#### Excerto selecionado ####

Consumidores: acionistas forçados das agências de viagens sem direito a dividendos?

Mário Frota
Mário Frota

A polémica em torno das viagens organizadas canceladas, em particular as que se centravam nos finalistas do secundário, e dos correlativos direitos dos consumidores subiu de tom nas últimas semanas.

Após a proibição pelo Decreto de Execução do Estado de Emergência das viagens de finalistas e do seu “reagendamento”, veio a lume a 23 de Abril em curso o DL 17/2020 que, em nosso entender, tende a garantir o funcionamento das agências de viagens e turismo a expensas das famílias que haviam reservado viagens (dos conhecidos pacotes e ou outras), em claro desequilíbrio de posições e com afronta a instrumentos europeus a que o País deve necessariamente obediência (v.g., a Directiva 2015/2302, de 25 de Novembro).

Que soluções aportou o legislador?

De modo breve:

“As viagens organizadas por agências de viagens e turismo, cuja data de realização tenha lugar entre o período de 13 de Março de 2020 a 30 de Setembro de 2020, que não sejam efectuadas ou que sejam canceladas por facto imputável ao surto da pandemia da doença COVID-19, conferem, excepcional e temporariamente, o direito aos viajantes de optar:

  • Pela emissão de um vale de igual valor ao pagamento efectuado pelo viajante e válido até 31 de Dezembro de 2021; ou
  • Pelo reagendamento da viagem até 31 de Dezembro de 2021.
  • O vale (voucher) é emitido à ordem do portador e é transmissível por mera tradição.
  • Se não for utilizado até 31 de Dezembro de 2021, o viajante tem direito ao reembolso a efectuar no prazo de 14 dias.”
  • Se, porém, o titular da reserva se achar desempregado o reembolso do preço pago será a solução vertida na lei.
    No limite, viagens pagas agora só serão eventualmente reembolsadas em 2020, num enorme hiato que prejudica gravosamente as famílias.

#### Dados de entrada ####

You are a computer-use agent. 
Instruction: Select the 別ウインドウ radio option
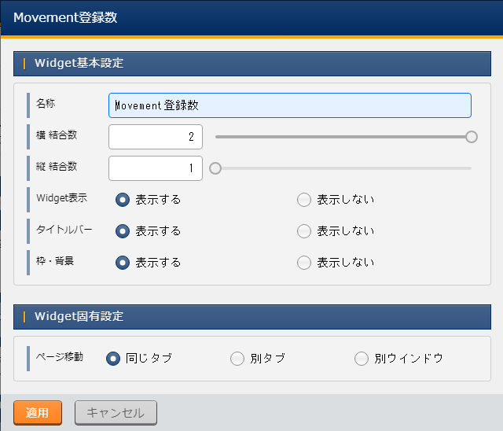coord(362,359)
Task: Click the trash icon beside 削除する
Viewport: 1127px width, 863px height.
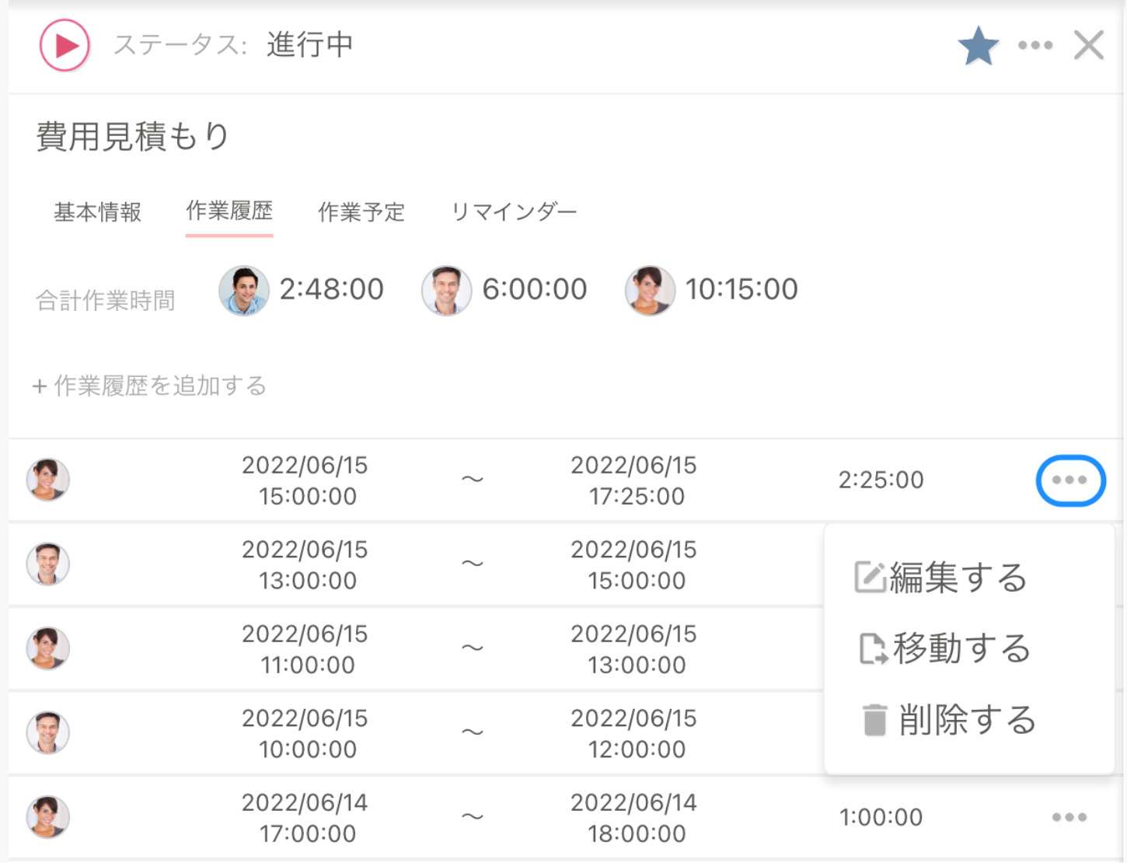Action: 874,719
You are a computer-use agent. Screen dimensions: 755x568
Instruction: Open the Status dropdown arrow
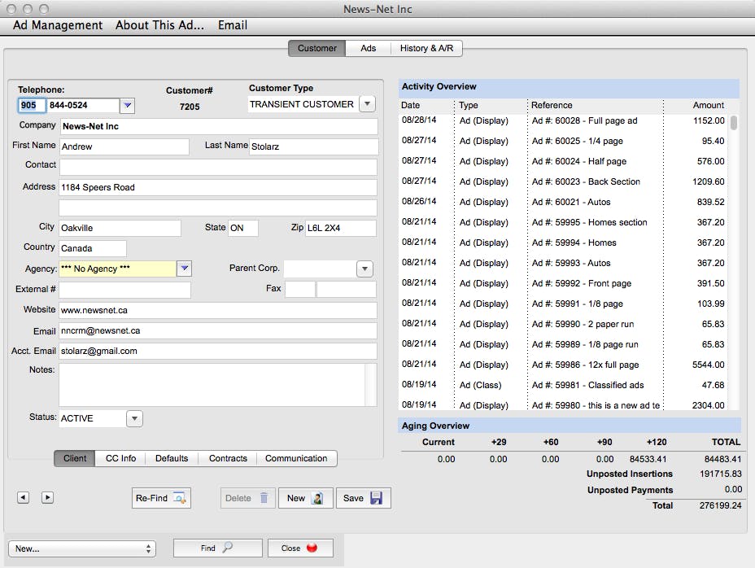(135, 418)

####

Tarefa pedida: Transcreva o excerto sobre as viagens canceladas, começando em "Consumidores: acionistas forçados" e seguindo até "nas últimas semanas.".

Resolução do exercício:
Consumidores: acionistas forçados das agências de viagens sem direito a dividendos?

Mário Frota
Mário Frota

A polémica em torno das viagens organizadas canceladas, em particular as que se centravam nos finalistas do secundário, e dos correlativos direitos dos consumidores subiu de tom nas últimas semanas.